I am having a hard time no opening this post with an obscenity, as they keep talking about the housing bubble. We have a stock bubble, which I define as any market where the dividend yield is under 3%. We have left that area recently, but for 13 years we sat in the below 3% range on the SPX and Dow and the Nasdaq doesn't have a dividend save a few large stocks. The stock bubble has been so ridiculous that they quote long term statistics now that only encompass the bubble that began somewhere between 1993 and 1995.
Long term the top of the SPX was defined as a 3% dividend. That is the top, not the bottom. Also, a downturn wasn't conducive to 3% dividends, but more like 5% dividends, the return necessary to hold stocks while the economy wasn't growing. This has happened for long periods of time in the past when the system could not produce its own inflation, a period we may be headed into now. Being that stocks use inflation to appreciate, running in place isn't conducive and you can get 3.6% or so on a 10 year treasury, so why hold stocks. But, we have a generation X that knows stocks always go up and a boomer generation that has to have stocks work or they are poor geezers who have bills that will consume their entire savings.
Another measure has been the percentage of GDP the market equates. The closing value of the SPX yesterday was 908 for a cap value of $7.949 trillion. This indicates the entire US market is worth about $11 trillion which is 80% of $13.75 trillion. I don't believe the US economy is any larger than that, but the point of this contention is that 1929 was capped at 80% of GDP and no prior market had ever traded higher, yet this one is [B]DOWN TO A BOTTOM IF YOU LISTEN TO THESE IDIOTS. [/B] We are at bubble valuations no matter how you slice the history of the market. The housing market could remedy a bubble by a 50% decline, but the stock market is still roughly in a bubble even 50% down. In fact we are as high today as we were in 1929 when dividends were headed upward.

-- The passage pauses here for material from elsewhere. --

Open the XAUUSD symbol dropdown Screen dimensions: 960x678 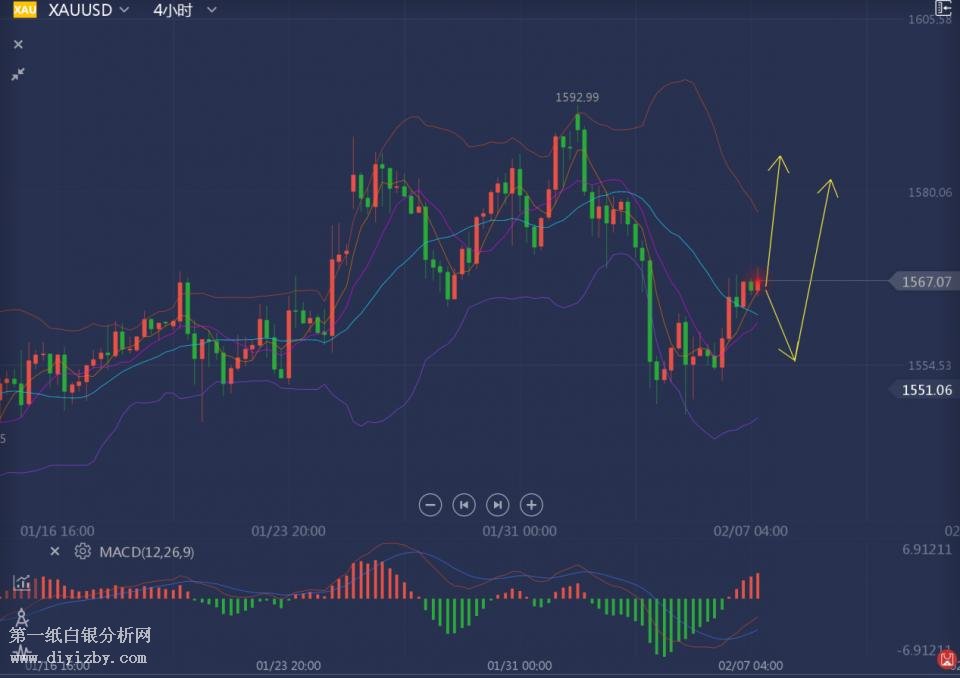coord(88,10)
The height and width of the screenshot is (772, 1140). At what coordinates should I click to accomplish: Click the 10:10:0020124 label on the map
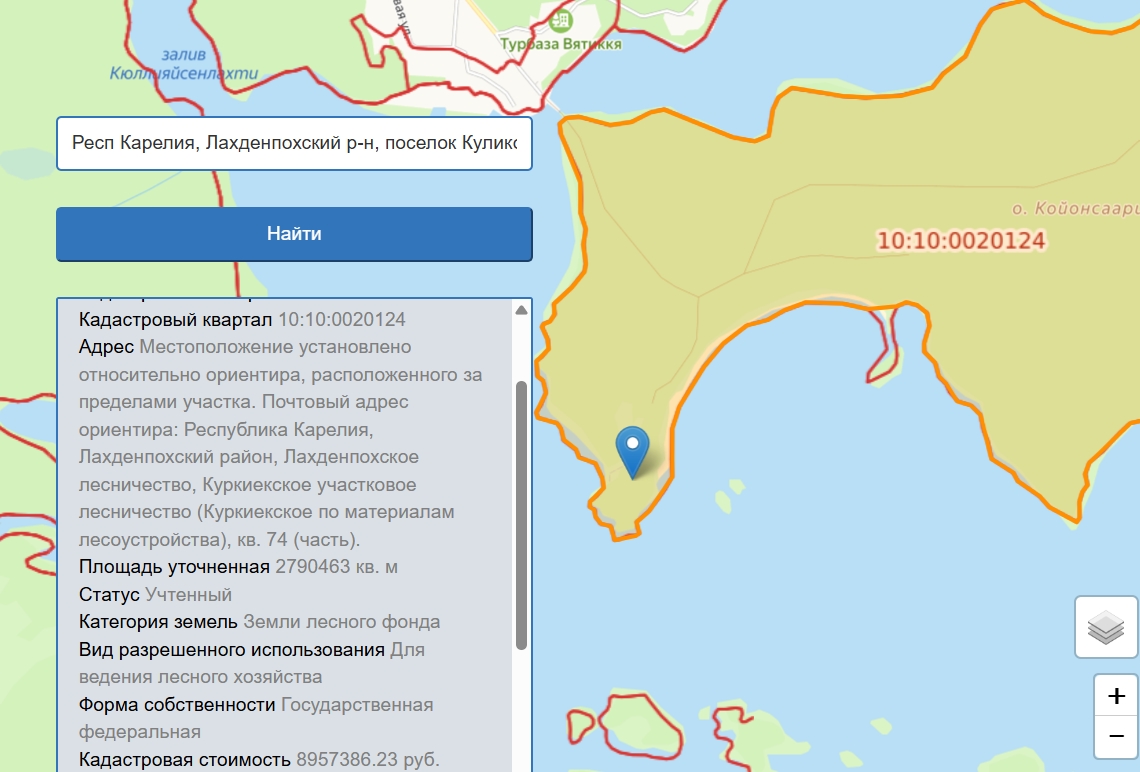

The only difference between the stock bubble and the housing bubble is the housing bubble provided the cash for both and for the bubbles in automobiles. The market would have gone to 400 in 2002 had we not had AAA rated and evidently government backed FRE and FNM pumping triliions into the markets, spilling money all over the world to launch a boom in China and a huge jump in demand for commodities around the world. What the housing bubble floated were bubbles themselves, but I believe the stock market bubble actually got the whole poison punch party going.